Khairul Ghazali, bekas napiter yang pernah ditangkap Densus 88 Antiteror karena terlibat dalam perampokan Bank CIMB Niaga di Kota Medan pada 2010, mengkritik keputusan pemerintah yang menolak memulangkan lebih dari 600 WNI eks kombatan Islamic State in Iraq and Syria (ISIS) dan keluarga mereka.
Menurutnya, keputusan tersebut mencerminkan ketakutan dan kepanikan pemerintah dalam menghadapi segelintir WNI eks ISIS yang belum tentu semuanya teroris lintas batas. Faktanya sebagian besar mereka adalah perempuan dan anak-anak serta simpatisan
"Penolakan itu prematur sekali karena pemerintah dalam hal ini Menteri Koordinator Politik Hukum dan HAM (Menko Polhukam) seperti mendapat bisikan yang tidak akurat. Mereka (pemerintah) menolak kepulangan itu gara-gara menenggang 260 juta rakyat Indonesia dengan mengorbankan 600 WNI yang sebagian terdiri dari perempuan dan anak-anak yang sebenarnya merupakan korban bukan pelaku," kata Ghazali kepada VOA, Rabu (12/2).

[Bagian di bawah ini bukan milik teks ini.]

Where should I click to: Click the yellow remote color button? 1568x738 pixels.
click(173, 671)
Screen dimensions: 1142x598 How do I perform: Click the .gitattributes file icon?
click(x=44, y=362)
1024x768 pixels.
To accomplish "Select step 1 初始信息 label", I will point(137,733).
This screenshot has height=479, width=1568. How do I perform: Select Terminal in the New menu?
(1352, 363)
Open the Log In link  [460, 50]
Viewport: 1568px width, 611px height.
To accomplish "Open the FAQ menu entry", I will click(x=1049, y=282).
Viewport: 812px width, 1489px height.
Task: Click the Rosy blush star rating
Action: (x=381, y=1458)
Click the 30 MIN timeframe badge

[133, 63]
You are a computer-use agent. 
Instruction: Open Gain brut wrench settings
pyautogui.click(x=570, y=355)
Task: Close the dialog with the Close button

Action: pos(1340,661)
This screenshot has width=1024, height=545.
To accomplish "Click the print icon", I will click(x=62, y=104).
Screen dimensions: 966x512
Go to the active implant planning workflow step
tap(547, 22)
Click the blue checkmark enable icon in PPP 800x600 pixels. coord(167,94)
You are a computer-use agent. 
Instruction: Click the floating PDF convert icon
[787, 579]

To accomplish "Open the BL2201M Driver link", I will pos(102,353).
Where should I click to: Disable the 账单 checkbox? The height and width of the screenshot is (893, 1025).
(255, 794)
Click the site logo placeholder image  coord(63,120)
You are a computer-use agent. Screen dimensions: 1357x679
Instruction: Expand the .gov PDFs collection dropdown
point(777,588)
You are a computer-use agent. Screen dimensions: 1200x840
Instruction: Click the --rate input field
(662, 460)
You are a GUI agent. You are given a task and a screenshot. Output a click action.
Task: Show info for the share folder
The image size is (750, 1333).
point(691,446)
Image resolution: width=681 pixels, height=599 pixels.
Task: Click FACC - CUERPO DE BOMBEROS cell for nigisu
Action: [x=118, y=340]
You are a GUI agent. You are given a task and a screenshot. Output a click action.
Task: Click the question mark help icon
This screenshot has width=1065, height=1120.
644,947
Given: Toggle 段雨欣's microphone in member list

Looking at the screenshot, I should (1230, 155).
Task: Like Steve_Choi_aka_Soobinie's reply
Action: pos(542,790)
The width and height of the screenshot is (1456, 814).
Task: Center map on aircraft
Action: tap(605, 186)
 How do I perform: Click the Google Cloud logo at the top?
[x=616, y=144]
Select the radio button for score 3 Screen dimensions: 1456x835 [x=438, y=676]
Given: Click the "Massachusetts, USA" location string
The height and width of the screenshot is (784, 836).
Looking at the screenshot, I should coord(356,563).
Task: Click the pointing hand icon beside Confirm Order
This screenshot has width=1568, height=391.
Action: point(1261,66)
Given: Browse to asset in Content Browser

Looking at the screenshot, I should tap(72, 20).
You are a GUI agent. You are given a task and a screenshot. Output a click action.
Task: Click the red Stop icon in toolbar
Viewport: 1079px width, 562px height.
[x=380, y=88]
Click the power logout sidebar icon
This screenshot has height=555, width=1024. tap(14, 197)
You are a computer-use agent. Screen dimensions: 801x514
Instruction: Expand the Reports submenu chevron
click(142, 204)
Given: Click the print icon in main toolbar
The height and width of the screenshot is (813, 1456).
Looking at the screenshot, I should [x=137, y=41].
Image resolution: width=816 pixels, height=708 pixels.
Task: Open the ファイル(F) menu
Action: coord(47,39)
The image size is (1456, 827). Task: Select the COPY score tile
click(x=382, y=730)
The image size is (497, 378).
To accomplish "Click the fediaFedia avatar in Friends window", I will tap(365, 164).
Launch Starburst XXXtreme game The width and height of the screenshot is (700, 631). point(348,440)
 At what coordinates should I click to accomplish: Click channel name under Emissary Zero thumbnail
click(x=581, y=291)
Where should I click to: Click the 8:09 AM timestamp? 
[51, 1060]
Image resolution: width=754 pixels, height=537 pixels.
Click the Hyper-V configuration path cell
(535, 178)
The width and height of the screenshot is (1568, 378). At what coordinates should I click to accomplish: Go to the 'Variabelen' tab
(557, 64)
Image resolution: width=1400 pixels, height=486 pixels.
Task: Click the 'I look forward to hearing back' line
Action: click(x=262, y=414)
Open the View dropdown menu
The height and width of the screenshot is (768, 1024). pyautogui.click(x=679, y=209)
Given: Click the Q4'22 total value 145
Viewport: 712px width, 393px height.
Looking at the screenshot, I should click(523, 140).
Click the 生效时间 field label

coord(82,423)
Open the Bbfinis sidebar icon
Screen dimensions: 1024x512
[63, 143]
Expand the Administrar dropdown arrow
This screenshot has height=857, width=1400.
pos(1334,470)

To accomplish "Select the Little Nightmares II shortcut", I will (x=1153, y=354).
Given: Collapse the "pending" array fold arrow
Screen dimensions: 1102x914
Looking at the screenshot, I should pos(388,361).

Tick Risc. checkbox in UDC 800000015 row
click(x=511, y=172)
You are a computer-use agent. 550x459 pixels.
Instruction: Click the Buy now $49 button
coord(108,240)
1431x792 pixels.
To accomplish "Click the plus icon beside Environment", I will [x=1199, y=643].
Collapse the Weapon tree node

Masih kata Ghazali, pemerintah lebih takut dengan 600 WNI eks ISIS sehingga mengabaikan tanggung jawabnya dalam melindungi rakyatnya sendiri. Padahal ada lembaga yang bisa menghukum rakyatnya jika melakukan pelanggaran dan memiliki undang-undang terorisme.
"Pemerintah punya instrumen ada TNI, Polri, Densus 88, Badan Nasional dan Penanggulangan Terorisme (BNPT) yang merupakan garda terdepan pemberantasan terorisme. Kalau itu terjadi kan ada undang-undang terorisme, tangkap, adili, penjarakan, bukan menolak kehadiran mereka di Tanah Airnya sendiri," ujar Ghazali yang juga pernah terlibat kasus penyerangan terhadap Polsek Hamparan Perak pada 2010.
Dia juga menuding keputusan pemerintah itu memamerkan arogansi segelintir penguasa yang tidak percaya dengan lembaga negara penanggulangan terorisme. Padahal, lembaga tersebut berhasil merangkul sekitar 200 napiter yang sebagian besar adalah bekas pemimpin-pemimpin teroris di jaringannya masing-masing.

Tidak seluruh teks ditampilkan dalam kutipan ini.